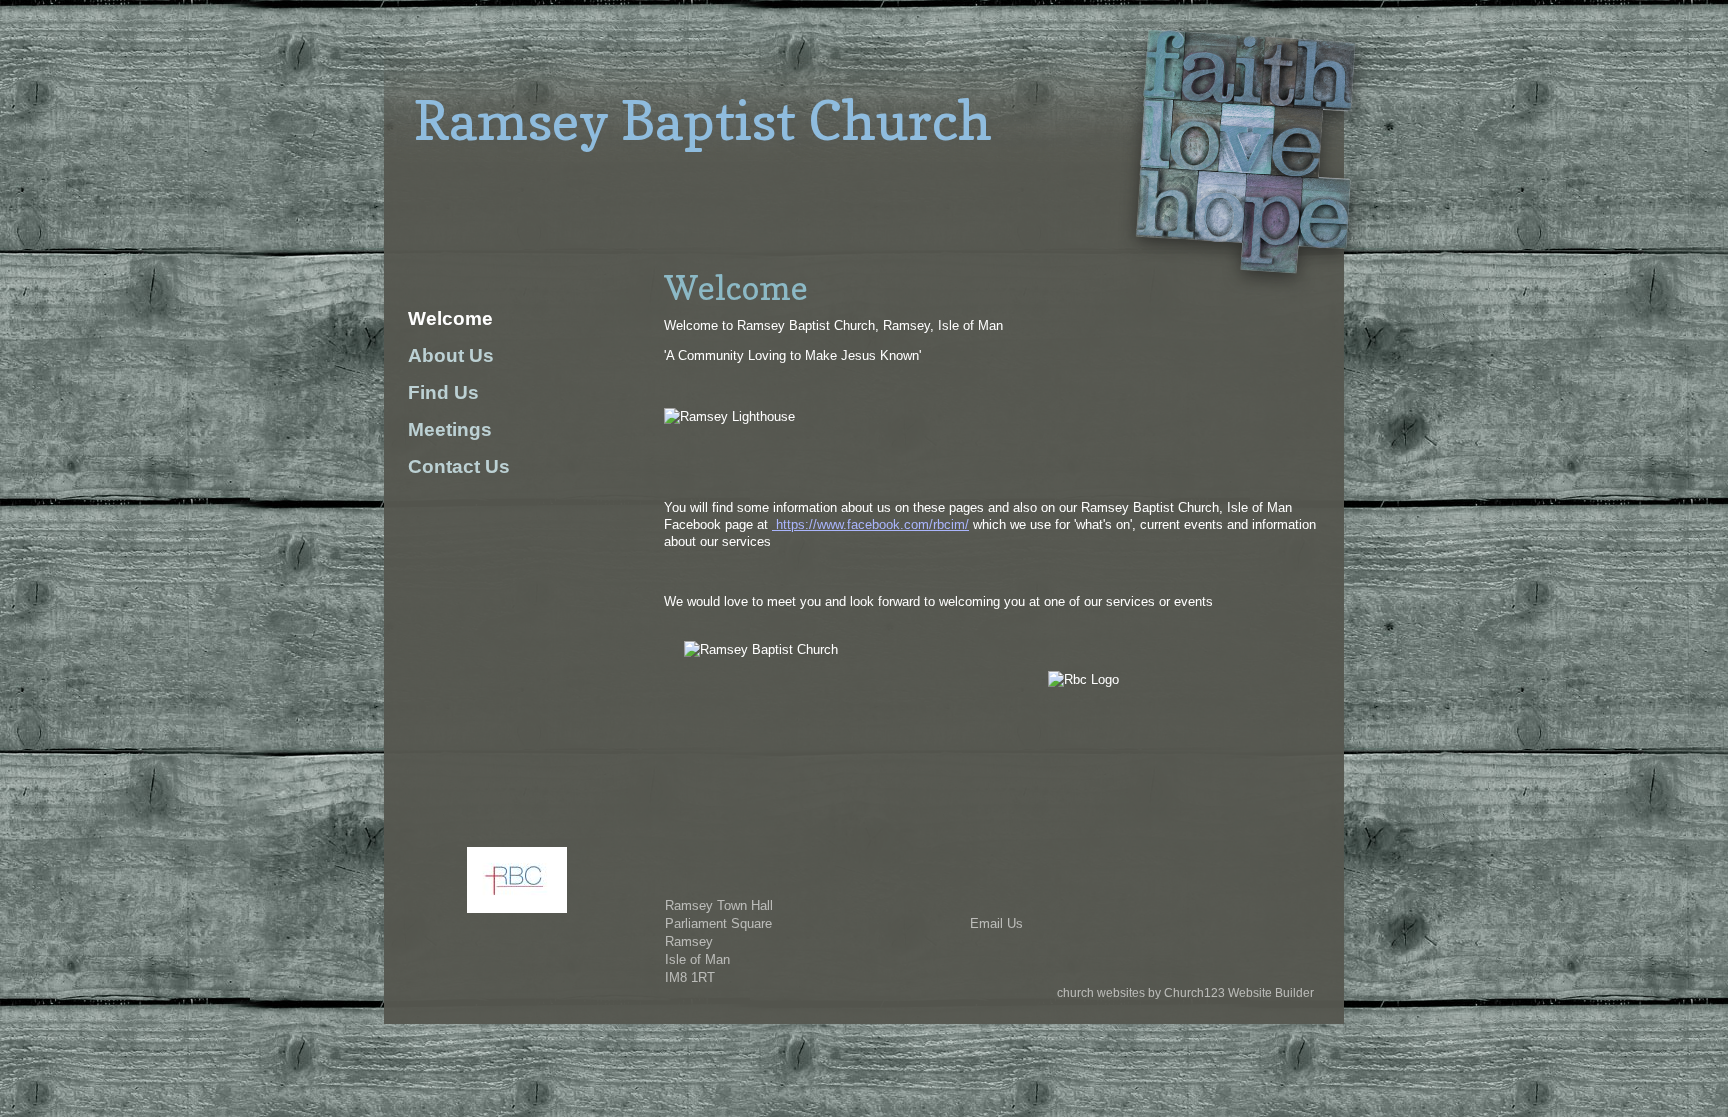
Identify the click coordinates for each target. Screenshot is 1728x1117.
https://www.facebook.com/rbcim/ (870, 524)
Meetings (450, 429)
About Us (451, 355)
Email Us (996, 923)
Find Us (443, 392)
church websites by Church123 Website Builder (1185, 993)
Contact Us (459, 466)
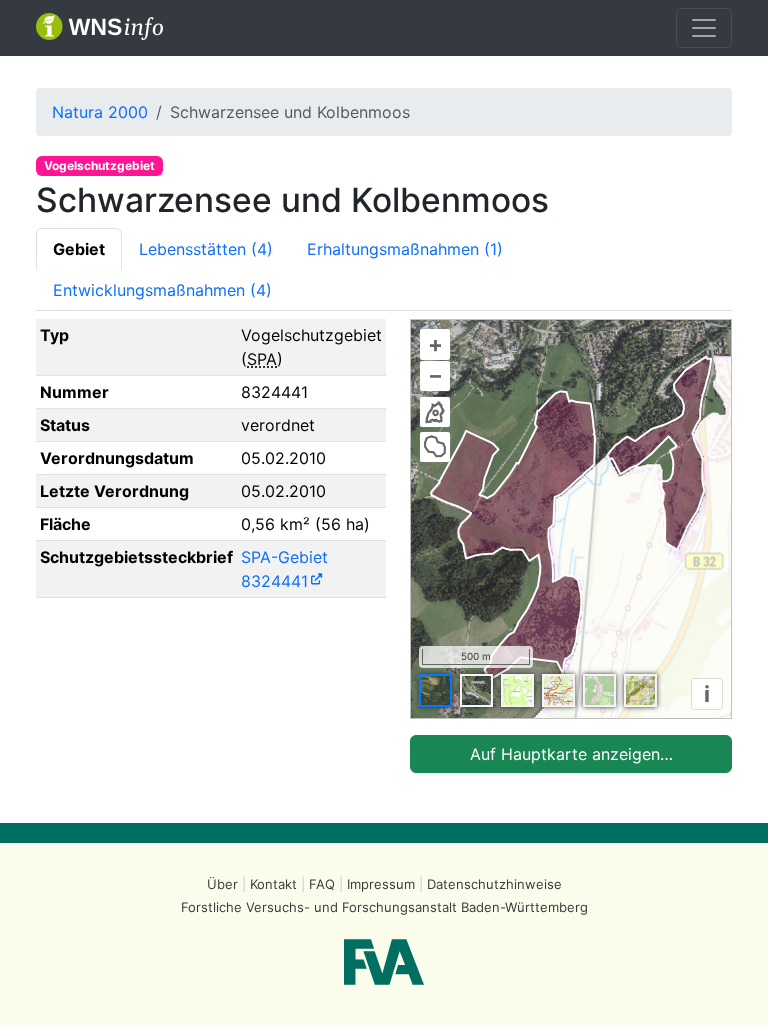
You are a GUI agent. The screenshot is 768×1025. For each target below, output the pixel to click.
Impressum (381, 884)
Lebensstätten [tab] (206, 249)
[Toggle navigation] (704, 28)
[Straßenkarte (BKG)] (558, 690)
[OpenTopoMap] (640, 690)
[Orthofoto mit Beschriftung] (476, 690)
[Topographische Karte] (517, 690)
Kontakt (273, 884)
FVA (384, 962)
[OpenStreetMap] (599, 690)
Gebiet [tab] (79, 249)
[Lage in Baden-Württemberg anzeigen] (435, 412)
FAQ (322, 884)
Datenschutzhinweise (494, 884)
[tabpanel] (384, 546)
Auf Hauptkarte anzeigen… (571, 754)
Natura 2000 (100, 112)
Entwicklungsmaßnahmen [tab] (162, 290)
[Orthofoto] (435, 690)
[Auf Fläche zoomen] (435, 447)
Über (222, 884)
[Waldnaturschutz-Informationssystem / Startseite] (99, 28)
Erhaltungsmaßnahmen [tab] (405, 249)
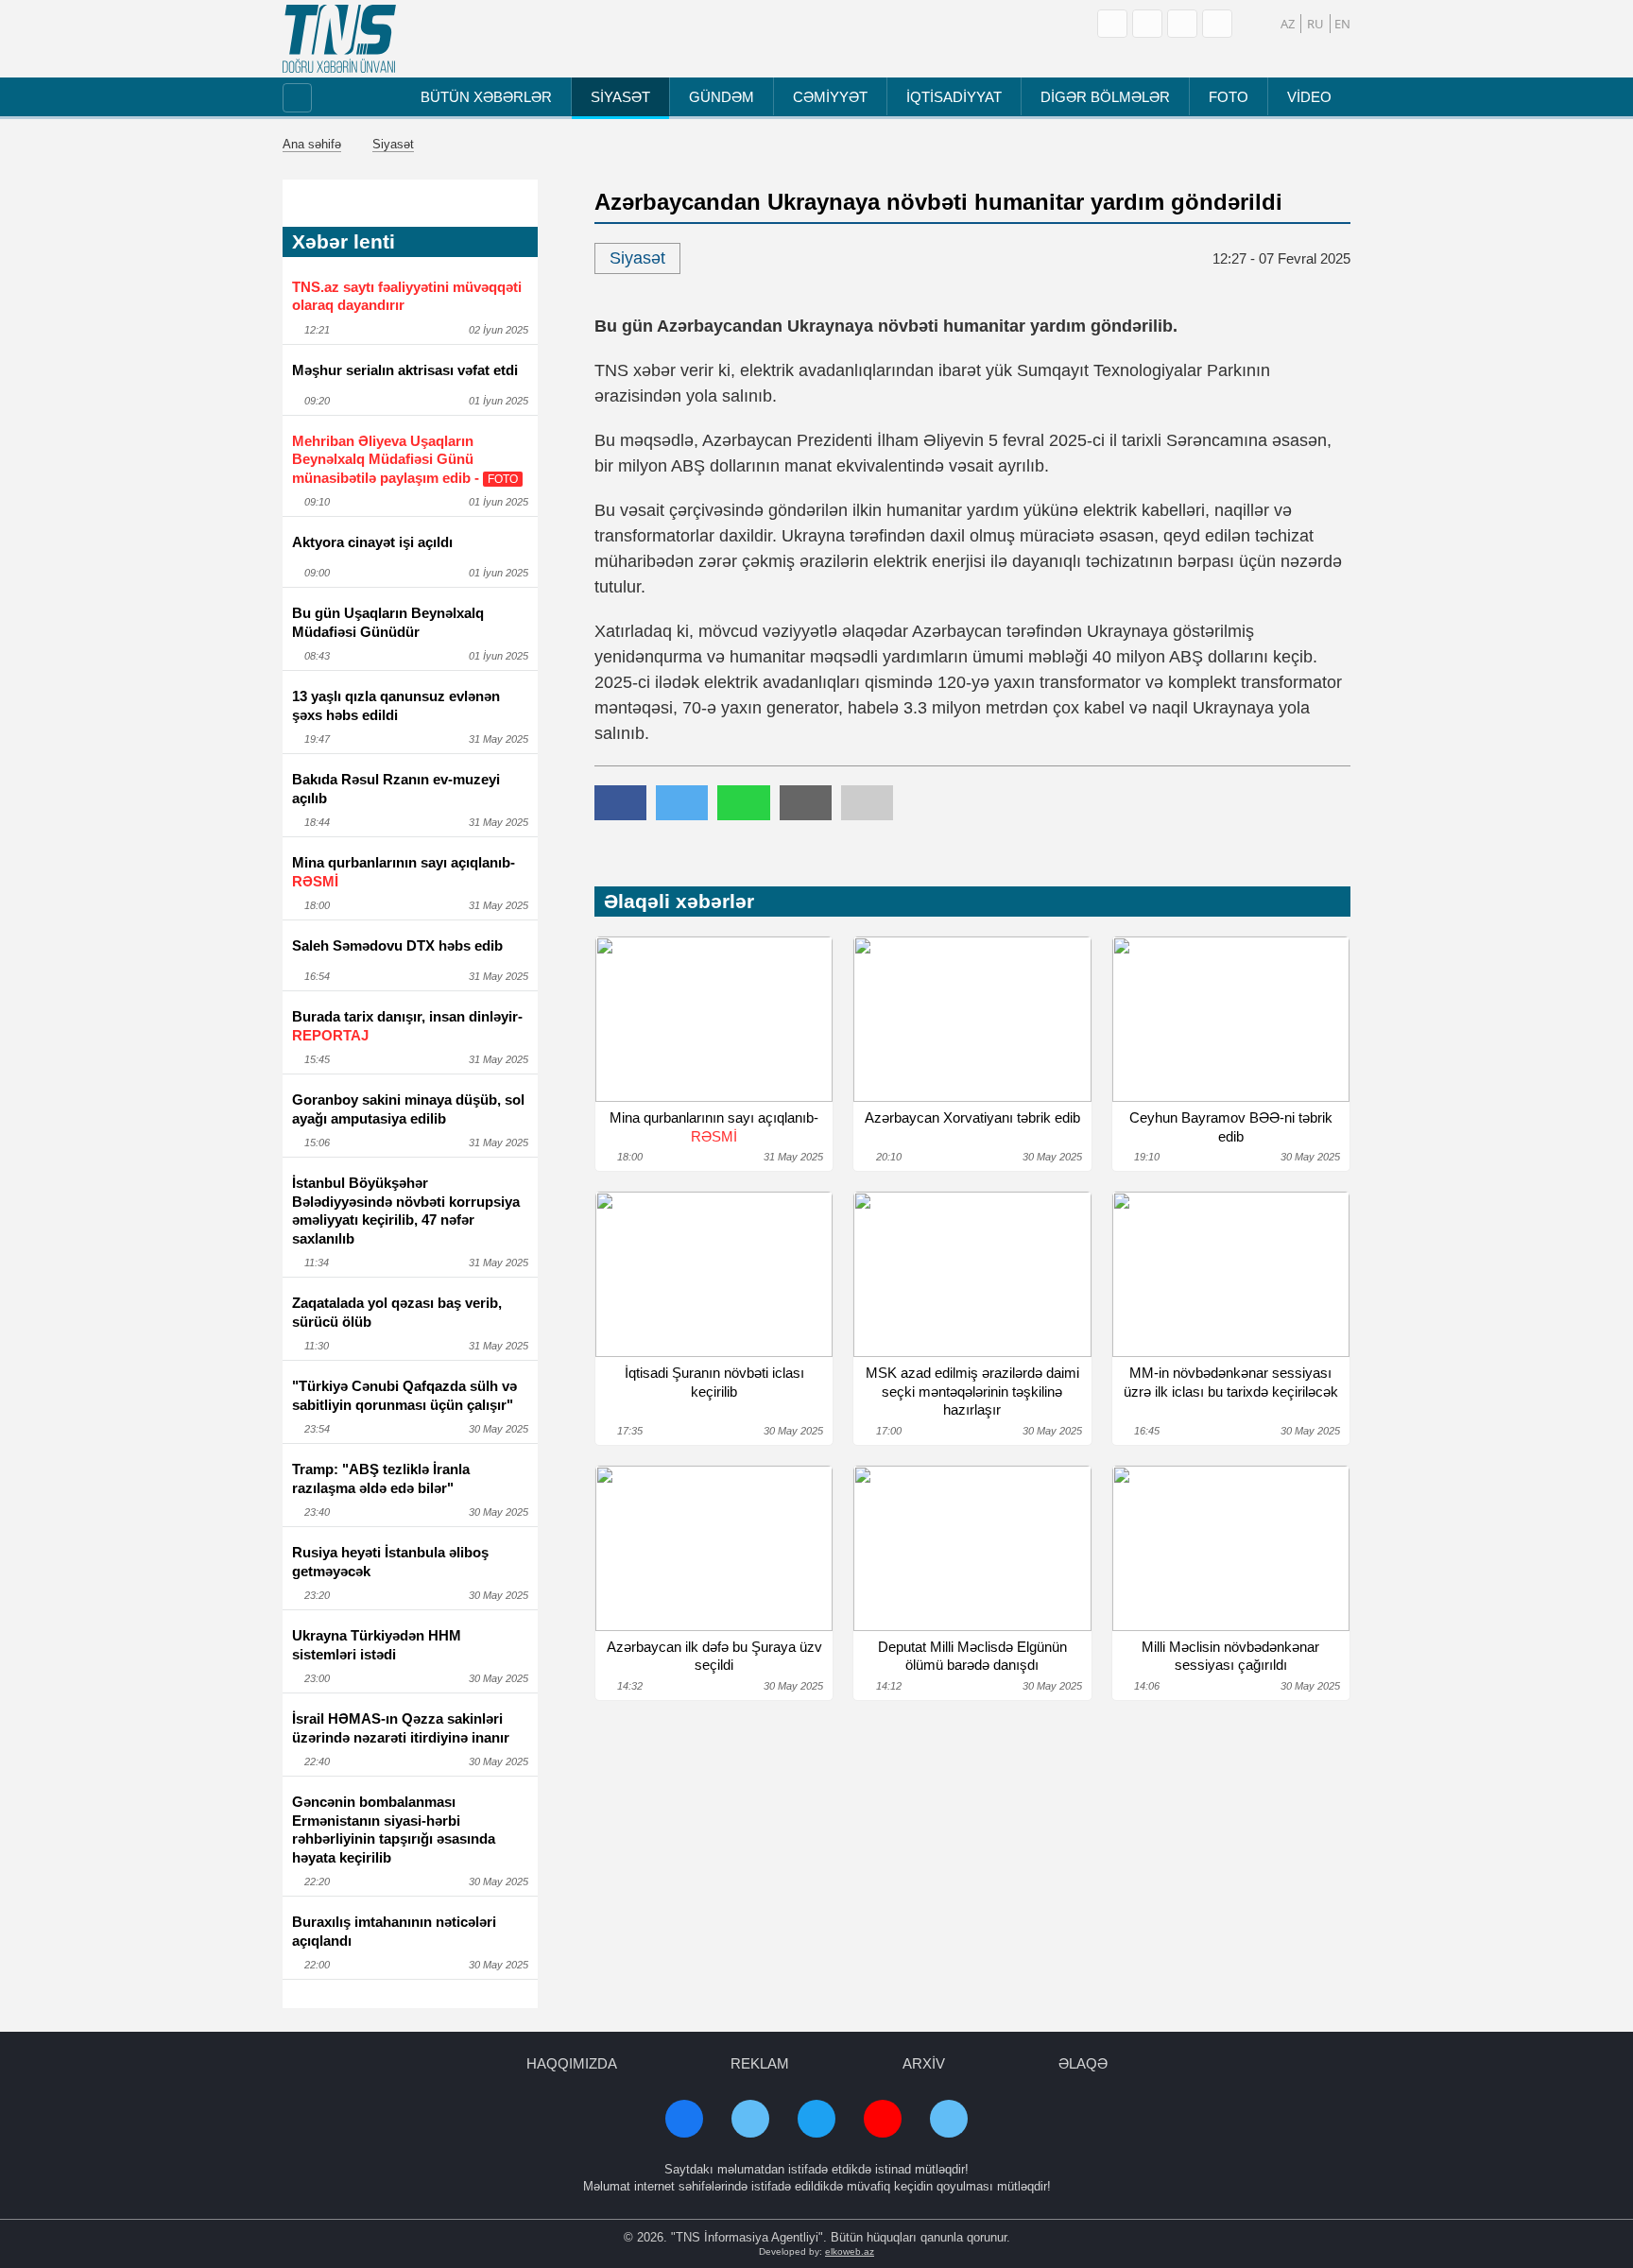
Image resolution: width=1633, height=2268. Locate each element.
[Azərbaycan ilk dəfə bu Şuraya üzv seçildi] (714, 1548)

◆ ◆ ◆ ◆ ◆

Required action: From the line containing "Lebensstätten [tab] (206, 249)" through the last line of the material above, write out each line exactly, leaving aside all pictures.

Answer box:
Lebensstätten [tab] (206, 249)
[Toggle navigation] (704, 28)
[Straßenkarte (BKG)] (558, 690)
[OpenTopoMap] (640, 690)
[Orthofoto mit Beschriftung] (476, 690)
[Topographische Karte] (517, 690)
Kontakt (273, 884)
FVA (384, 962)
[OpenStreetMap] (599, 690)
Gebiet [tab] (79, 249)
[Lage in Baden-Württemberg anzeigen] (435, 412)
FAQ (322, 884)
Datenschutzhinweise (494, 884)
[tabpanel] (384, 546)
Auf Hauptkarte anzeigen… (571, 754)
Natura 2000 (100, 112)
Entwicklungsmaßnahmen [tab] (162, 290)
[Orthofoto] (435, 690)
[Auf Fläche zoomen] (435, 447)
Über (222, 884)
[Waldnaturschutz-Informationssystem / Startseite] (99, 28)
Erhaltungsmaßnahmen [tab] (405, 249)
Image resolution: width=1633, height=2268. Locate each element.
[Azərbaycan ilk dəfə bu Şuraya üzv seçildi] (714, 1548)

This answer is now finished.